Increasing bufsize increases the memory used by each request, so ensure you set this value to an appropriate amount.

Configure HAProxy Enterprise to reject and log any HTTP Host header over 24k characters

While HAProxy protects against this attack by default, for logging purposes, we will create a specific deny rule that applies an easily identifiable status code when rejecting these requests.

Load Balancing configuration

frontend webserver
mode http
bind *:443 ssl crt /var/lib/dataplaneapi/storage/ssl/certificate.pem
http-request deny deny_status 413 if { hdr_len(Host) gt 24000 }
default_backend webserver_backend
backend webserver_backend
server srv1 <netscaler IP address>

Notice this line:

http-request deny deny_status 413 if { hdr_len(Host) gt 24000 }

This line does two things: 

  1. Detects any request where the Host header is over 24,000 characters long (this is close to the 24,812 buffer limit that NetScaler suffers from and large enough to consider a request as malicious) 

  2. Reject those requests with a status code “413 - Payload too large”. 

In this case, we are protecting the Host header only, but HAProxy’s defaults protect the backend with other headers as well.

You can choose your own status code, but 413 is useful because it’s unique enough to be very easy to spot in your logs – see how we do that below.

Identify attacks using HAProxy Fusion Control Plane

HAProxy Fusion provides a single pane of glass for centralized management, monitoring, and automation of HAProxy Enterprise.

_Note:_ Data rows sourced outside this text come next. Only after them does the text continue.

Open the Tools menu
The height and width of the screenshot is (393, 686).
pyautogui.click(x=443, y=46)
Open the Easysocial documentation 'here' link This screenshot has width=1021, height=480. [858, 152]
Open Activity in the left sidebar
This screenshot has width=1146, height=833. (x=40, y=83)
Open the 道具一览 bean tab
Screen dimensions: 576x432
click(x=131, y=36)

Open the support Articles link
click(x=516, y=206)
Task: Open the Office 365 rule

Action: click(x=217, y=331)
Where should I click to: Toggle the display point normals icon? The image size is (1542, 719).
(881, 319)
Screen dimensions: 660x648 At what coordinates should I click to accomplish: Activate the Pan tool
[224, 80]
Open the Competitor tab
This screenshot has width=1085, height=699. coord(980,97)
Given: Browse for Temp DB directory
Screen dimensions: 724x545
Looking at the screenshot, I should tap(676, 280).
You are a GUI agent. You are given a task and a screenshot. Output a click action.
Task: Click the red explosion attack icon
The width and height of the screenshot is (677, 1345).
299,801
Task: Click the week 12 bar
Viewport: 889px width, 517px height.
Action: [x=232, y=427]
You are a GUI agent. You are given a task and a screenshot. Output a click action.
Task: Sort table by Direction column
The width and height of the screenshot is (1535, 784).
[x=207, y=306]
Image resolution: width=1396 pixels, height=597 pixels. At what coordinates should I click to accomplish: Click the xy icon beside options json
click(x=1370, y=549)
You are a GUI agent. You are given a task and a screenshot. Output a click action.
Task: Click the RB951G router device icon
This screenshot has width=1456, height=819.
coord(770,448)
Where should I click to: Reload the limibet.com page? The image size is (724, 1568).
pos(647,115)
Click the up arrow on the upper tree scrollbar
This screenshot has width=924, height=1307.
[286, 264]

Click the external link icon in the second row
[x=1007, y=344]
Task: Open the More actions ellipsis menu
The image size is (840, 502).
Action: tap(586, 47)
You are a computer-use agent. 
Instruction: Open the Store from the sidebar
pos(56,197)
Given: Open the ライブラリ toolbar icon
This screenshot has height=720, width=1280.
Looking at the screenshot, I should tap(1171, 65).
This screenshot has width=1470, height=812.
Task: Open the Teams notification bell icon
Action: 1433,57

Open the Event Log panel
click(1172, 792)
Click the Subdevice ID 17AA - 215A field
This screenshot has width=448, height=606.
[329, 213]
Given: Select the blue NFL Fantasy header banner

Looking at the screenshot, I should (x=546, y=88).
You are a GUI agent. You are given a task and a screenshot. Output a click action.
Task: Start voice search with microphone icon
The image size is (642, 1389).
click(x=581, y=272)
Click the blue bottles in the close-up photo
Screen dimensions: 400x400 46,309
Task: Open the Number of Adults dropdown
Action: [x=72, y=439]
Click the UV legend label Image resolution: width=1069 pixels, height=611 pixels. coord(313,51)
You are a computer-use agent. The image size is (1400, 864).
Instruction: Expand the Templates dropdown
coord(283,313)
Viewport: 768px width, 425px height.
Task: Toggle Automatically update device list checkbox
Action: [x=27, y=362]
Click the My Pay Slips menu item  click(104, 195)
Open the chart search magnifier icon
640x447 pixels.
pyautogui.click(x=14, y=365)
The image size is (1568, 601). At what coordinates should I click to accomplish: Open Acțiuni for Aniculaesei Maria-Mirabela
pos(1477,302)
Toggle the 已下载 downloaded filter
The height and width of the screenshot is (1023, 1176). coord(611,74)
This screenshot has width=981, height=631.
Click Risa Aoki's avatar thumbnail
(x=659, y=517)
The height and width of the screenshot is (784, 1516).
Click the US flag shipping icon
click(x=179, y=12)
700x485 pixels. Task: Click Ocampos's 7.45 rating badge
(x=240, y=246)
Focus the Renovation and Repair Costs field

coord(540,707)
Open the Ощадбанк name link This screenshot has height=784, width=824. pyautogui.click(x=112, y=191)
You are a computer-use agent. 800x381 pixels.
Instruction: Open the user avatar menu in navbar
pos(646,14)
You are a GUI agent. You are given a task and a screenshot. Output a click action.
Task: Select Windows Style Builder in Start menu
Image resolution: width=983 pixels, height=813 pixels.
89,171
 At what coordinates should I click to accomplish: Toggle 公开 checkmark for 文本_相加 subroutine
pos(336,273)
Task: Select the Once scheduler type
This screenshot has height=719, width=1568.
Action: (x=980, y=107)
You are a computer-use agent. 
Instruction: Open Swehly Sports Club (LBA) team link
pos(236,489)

With HAProxy Fusion installed, you can easily monitor for any attacks detected by your HAProxy Enterprise deployment.

Let’s use the HAProxy Fusion UI and look into the Request Explorer for requests where the response code is 413 and the URI is the vulnerable OAuth URL.

Here, we can easily identify the matching requests and see the request details and logs.

haproxy fusion ui request explorer


In this blog post, you’ve learned how to use HAProxy to block possible CitrixBleed attacks and how to monitor for any attacks using HAProxy Fusion.